Le parc de logements français est largement inadapté au dérèglement climatique, en particulier, aux risques majeurs que représentent les canicules, les inondations ou encore le retrait-gonflement des argiles. Romain Malafosse, directeur du Patrimoine du groupe CDC Habitat, nous explique comment l’un des principaux bailleurs français prend en compte les risques climatiques actuels et futurs. Et organise l’adaptation d’un parc immobilier de plus d’un demi-million de logements.

Face au dérèglement climatique, les logements sont en première ligne. Quelle stratégie d’adaptation mettez-vous en place ?

En tant que bailleur d’intérêt général, nous avons un enjeu majeur de confort et de sécurité sanitaire pour nos locataires. En complément de notre stratégie bas carbone, dès 2021, nous avons travaillé sur un plan d’adaptation au changement climatique au sein du groupe. Une première phase, nous a permis de réaliser une cartographie des vulnérabilités à l’horizon 2050 et d’identifier 500 sites particulièrement exposés partout en France. A partir de ce premier état des lieux, nous avons voulu identifier les bâtiments les plus vulnérables. Mais quand nous avons cherché sur le marché une solution clé en main pour évaluer la résilience d’un immeuble, nous n’en avons pas trouvé. Nous avons alors décidé de développer notre propre méthode : le diagnostic de performance résilience. Cet outil évalue si le bâtiment est en mesure de faire face aux aléas climatiques auxquels son territoire est exposé: inondations, submersion, tempêtes, sécheresses, mouvements de terrains, etc.

Ce diagnostic fonctionne comme un DPE (diagnostic de performance énergétique) avec des étiquettes de A à G. Pouvez-vous nous expliquer ?

Le niveau de résilience du bâtiment est identifié via une étiquette allant de A (résiliant) à G (vulnérable). Nous sommes le premier bailleur à nous doter d’un tel outil et à chercher à cartographier notre patrimoine. Cela nous permet d’identifier les sites les plus à risque et d’adapter nos interventions, notamment dans le cadre de nos futurs programmes de réhabilitation. Depuis 2021, nous avons testé ce diagnostic sur 80 bâtiments, soit plus de 7 800 logements. Cette phase expérimentale achevée, nous accélérons le rythme : 500 DPR seront réalisés d’ici à 2027 pour agir sur les ensembles immobiliers prioritaires.

Quel investissement cela représente-t-il?

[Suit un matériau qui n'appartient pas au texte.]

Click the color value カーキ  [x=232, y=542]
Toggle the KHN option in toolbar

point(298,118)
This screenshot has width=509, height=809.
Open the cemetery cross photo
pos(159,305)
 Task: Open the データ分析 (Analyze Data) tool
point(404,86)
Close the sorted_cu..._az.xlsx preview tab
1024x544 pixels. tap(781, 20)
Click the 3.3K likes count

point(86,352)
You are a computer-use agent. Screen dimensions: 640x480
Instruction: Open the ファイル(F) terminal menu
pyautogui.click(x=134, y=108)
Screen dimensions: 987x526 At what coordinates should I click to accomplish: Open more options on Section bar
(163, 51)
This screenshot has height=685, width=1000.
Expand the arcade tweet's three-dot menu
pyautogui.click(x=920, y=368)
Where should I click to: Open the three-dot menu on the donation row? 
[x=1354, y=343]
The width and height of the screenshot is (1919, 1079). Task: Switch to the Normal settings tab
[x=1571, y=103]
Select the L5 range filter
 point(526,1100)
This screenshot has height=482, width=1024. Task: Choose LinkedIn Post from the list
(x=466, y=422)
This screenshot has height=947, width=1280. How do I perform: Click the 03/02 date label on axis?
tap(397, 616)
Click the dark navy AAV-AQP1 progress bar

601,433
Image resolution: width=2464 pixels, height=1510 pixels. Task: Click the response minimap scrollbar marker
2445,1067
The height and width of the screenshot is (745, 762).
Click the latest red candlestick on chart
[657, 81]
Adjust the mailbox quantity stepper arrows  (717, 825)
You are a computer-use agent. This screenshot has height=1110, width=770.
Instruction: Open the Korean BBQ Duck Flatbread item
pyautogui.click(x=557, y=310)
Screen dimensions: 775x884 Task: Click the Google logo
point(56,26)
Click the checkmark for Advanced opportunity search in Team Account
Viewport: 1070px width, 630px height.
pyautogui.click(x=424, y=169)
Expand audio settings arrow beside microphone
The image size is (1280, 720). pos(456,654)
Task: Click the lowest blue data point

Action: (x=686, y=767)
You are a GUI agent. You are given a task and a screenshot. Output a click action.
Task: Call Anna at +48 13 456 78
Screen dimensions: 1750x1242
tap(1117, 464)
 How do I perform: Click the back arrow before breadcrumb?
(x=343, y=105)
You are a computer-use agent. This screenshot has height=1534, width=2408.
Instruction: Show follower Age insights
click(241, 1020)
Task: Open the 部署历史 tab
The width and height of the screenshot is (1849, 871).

Chaque diagnostic revient à 3 000 euros. C’est un investissement d’importance pour notre groupe mais c’est aussi un véritable outil d’aide à la décision. Cela nous aide à mettre en évidence les travaux à mener et à évaluer le surcoût que représente l’adaptation au changement climatique. Plus largement, ce diagnostic nous va nous servir à éclairer nos stratégies d'investissement et de développement : comment construire et concevoir nos futurs ensembles immobiliers, selon leurs zones d’implantation et leurs niveaux d’exposition ?

Quelles actions d’adaptation avez-vous déjà mises en place grâce à cet outil ?

Le principal risque que nous avons identifié pour nos logements est celui des canicules à répétition avec un enjeu de confort d’été. Au-delà des travaux d’isolation que nous avons déjà intégrés dans notre plan de réduction des émissions de Co2, nous avons mis en œuvre plusieurs expérimentations. C’est le cas dans le sud de France où nous utilisons de la peinture réfléchissante sur les toitures terrasses qui renvoie les rayonnements et diminue l'effet « cocotte ». Nous préconisons aussi l’installation de brasseurs d'air. À l’échelle des sites, nous menons des réflexions sur la création d’îlots de fraîcheur et la désartificialisation des sols.

Au-delà de la technique, sensibilisez-vous les locataires ?

Oui. Nous les accompagnons sur les bons comportements à adopter pour lutter contre les vagues de chaleur chez soi. Par exemple, le challenge « Fraich’Attitude » a pour but d’apprendre des gestes simples (aérer le soir et matin, se calfeutrer la journée, etc.) : ce n’est pas encore une évidence pour tout le monde. Nous communiquons aussi sur les avantages d’installer un brasseur d’air plutôt qu’une climatisation et comment bien l’utiliser. Les gardiens sont aussi mis à contribution. La sensibilisation est indispensable. L’adaptation, c’est aussi une question d’usage en complément des interventions travaux.